The gap, however, is in how MCP exposes everything at once. Raw API surfaces, large schemas, and dozens of parameters are all passed directly into the model prompt, which inflates context, consumes unnecessary tokens, increases cost, and reduces accuracy.
This is where “tool masking” becomes important. Instead of presenting the full API surface to the model, we can shape it for the specific task at hand. If the agent only needs a stock price, a simple mask that provides just that is sufficient. If it needs revenue, another mask can expose only revenue. The underlying handler remains the same, but the agent-facing surface is streamlined and optimized for the job.
The benefits are clear. Smaller prompts lead to faster responses and lower costs, while accuracy improves because the model is not distracted by irrelevant options.
At enterprise scale, where millions of tokens are processed every minute, these optimizations quickly add up to significant gains.

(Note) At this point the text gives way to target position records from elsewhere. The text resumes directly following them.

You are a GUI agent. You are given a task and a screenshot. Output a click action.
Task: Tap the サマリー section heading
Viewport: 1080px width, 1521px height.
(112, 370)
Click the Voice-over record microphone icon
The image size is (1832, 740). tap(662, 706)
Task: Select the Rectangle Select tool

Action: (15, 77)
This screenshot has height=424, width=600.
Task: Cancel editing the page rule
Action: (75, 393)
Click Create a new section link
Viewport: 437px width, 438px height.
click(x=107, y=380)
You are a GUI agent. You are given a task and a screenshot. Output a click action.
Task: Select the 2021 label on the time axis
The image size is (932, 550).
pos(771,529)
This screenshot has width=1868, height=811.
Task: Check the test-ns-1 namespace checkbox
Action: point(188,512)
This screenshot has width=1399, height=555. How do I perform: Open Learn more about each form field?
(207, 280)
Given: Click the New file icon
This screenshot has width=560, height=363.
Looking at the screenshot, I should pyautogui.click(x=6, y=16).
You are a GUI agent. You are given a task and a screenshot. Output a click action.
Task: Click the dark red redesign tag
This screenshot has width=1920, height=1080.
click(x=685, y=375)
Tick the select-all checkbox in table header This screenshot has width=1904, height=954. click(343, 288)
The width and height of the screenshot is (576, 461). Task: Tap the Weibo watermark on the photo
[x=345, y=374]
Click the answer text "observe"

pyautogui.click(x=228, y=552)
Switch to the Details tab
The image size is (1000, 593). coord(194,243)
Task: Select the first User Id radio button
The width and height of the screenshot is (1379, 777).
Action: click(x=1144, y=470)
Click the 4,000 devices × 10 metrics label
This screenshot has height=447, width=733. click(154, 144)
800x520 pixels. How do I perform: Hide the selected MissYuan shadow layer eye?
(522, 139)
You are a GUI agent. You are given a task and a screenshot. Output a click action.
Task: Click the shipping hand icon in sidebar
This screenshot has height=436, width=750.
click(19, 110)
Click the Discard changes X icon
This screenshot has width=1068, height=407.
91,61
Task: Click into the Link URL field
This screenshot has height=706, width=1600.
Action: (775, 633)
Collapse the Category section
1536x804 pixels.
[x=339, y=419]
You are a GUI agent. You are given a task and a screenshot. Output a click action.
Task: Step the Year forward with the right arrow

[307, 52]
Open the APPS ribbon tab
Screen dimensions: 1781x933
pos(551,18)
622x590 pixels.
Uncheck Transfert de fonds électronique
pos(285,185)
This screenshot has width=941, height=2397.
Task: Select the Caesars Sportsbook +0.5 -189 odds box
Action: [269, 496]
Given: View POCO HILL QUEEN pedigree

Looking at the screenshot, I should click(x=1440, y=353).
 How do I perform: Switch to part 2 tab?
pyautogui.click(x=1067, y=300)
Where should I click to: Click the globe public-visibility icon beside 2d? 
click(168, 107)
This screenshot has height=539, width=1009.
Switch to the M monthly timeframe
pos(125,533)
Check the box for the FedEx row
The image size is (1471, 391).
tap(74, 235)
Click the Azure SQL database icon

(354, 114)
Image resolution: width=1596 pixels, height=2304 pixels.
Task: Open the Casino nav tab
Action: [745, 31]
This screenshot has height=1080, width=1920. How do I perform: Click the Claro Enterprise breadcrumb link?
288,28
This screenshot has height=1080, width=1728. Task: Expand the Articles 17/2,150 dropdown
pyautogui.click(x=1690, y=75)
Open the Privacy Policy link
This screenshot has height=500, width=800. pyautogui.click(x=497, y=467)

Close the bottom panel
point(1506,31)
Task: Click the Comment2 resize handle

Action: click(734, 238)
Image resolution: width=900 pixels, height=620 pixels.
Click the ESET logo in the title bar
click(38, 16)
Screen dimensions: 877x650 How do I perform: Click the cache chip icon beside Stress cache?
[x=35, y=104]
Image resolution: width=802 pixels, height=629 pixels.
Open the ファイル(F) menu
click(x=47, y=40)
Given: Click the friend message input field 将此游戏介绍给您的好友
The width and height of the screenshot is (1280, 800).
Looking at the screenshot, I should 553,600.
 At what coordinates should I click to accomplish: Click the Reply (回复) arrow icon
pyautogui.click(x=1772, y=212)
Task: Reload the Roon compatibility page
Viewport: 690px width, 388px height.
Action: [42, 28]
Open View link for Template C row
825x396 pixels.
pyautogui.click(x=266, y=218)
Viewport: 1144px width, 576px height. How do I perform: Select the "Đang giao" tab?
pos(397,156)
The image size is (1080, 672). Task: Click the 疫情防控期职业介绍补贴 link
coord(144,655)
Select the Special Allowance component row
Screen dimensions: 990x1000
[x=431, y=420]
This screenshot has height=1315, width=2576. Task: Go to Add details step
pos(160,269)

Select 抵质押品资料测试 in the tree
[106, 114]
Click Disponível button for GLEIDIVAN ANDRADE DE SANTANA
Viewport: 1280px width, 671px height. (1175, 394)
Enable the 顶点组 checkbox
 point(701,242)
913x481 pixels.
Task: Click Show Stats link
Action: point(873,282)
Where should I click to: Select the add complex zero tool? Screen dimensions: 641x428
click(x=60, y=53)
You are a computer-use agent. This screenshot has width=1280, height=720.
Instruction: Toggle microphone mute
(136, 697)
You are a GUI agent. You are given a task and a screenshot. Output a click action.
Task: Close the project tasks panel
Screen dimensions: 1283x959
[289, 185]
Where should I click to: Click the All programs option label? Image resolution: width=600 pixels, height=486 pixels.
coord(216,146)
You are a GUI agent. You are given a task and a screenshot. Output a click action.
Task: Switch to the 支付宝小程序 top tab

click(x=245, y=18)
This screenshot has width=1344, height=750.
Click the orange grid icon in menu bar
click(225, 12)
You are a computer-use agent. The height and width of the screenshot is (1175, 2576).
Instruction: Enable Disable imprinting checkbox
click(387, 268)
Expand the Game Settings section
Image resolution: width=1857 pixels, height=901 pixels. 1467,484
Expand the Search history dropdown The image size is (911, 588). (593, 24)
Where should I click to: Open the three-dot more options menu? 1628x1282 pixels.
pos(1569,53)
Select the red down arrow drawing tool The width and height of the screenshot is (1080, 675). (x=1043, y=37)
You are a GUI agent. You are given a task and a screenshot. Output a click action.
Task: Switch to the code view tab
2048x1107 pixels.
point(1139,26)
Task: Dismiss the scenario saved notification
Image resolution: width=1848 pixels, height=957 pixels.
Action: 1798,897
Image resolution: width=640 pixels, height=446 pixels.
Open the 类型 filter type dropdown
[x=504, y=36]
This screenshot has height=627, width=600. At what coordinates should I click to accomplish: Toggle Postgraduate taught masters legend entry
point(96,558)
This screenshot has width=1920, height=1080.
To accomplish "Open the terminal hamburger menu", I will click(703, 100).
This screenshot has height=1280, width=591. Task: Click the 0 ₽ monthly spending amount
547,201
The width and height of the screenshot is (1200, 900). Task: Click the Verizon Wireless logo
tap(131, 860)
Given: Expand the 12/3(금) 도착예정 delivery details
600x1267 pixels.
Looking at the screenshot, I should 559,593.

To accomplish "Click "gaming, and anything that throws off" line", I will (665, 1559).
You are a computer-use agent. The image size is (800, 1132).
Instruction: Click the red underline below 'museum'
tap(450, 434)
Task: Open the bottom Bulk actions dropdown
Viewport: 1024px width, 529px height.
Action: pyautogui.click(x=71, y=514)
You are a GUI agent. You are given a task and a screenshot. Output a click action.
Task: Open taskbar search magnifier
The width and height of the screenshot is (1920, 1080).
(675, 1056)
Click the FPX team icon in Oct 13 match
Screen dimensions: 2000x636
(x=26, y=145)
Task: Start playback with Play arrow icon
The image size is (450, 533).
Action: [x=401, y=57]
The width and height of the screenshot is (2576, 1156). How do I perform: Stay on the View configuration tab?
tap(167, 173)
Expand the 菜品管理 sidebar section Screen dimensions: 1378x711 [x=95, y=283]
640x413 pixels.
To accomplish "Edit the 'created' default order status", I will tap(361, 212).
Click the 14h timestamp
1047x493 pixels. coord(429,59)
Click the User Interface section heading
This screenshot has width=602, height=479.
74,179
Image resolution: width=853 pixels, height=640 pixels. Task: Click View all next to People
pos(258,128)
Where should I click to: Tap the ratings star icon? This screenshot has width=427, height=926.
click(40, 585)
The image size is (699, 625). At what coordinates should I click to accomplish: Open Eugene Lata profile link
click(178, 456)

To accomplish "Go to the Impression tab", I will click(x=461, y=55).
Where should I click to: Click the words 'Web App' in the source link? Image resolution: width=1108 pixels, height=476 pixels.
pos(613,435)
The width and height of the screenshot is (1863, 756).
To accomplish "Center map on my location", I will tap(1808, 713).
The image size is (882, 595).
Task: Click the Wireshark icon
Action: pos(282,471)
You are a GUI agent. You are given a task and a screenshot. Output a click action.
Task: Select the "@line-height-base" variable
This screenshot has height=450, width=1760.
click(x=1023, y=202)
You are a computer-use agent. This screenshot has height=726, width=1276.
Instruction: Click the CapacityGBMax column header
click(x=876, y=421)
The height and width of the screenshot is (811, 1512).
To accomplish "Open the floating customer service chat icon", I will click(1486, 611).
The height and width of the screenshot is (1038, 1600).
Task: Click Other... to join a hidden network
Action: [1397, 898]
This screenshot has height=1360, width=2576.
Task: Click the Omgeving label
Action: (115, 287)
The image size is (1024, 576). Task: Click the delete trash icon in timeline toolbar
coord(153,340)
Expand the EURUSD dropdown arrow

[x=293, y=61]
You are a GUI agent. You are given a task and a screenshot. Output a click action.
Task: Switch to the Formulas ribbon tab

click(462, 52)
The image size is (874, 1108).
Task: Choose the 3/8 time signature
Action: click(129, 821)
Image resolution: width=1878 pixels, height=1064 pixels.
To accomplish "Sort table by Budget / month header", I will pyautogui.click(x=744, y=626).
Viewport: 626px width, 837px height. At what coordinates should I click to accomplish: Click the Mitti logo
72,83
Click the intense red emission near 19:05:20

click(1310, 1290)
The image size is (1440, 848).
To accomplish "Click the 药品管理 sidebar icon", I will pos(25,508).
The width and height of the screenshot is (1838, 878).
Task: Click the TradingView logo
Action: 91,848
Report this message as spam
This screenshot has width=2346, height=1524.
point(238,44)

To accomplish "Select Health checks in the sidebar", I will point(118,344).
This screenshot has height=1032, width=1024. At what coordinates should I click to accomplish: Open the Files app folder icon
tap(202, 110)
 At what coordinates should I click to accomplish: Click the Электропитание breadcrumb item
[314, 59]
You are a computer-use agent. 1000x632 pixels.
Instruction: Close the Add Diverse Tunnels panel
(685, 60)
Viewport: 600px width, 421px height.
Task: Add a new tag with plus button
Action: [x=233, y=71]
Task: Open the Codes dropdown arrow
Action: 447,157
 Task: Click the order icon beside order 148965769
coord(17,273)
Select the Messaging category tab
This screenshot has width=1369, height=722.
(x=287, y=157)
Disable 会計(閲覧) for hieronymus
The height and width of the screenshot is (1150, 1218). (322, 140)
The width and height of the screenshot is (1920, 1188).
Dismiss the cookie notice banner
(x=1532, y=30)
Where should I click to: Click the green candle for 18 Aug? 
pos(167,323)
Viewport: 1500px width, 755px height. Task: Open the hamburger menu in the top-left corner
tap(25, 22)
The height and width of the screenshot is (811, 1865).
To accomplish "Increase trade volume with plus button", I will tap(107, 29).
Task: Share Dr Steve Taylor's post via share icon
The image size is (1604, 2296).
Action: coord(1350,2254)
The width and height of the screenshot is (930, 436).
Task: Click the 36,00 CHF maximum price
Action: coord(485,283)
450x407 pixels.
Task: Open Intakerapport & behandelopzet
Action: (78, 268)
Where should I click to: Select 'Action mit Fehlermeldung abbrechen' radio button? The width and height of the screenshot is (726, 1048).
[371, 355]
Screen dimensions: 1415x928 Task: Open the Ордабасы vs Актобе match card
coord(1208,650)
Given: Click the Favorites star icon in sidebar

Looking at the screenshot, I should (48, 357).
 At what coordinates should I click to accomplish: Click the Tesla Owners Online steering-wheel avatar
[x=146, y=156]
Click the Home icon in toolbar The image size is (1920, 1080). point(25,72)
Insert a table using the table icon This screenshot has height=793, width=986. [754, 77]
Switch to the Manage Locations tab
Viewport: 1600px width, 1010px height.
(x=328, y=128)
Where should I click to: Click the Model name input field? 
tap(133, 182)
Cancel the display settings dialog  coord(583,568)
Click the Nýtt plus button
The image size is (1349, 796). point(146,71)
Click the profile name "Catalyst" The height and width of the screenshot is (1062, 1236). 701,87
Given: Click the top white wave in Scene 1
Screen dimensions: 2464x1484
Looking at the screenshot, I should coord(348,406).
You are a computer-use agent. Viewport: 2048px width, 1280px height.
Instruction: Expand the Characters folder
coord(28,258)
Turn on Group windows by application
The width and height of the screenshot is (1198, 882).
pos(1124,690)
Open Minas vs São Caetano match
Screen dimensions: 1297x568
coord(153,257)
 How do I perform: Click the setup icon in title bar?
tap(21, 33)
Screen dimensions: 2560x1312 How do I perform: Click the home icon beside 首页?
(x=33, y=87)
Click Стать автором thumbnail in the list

I believe tool masking is more than just technical hygiene; it is essentially prompt engineering at the tool boundary. While MCP has already addressed connectivity, the real challenge now is execution quality. The way forward is not to expose one large surface for everything but to design multiple masks from the same handler, each carefully tuned for a specific use case.
That is how we move towards building smaller, smarter, and more reliable agents.
Are you overloading your AI agents with too many tools?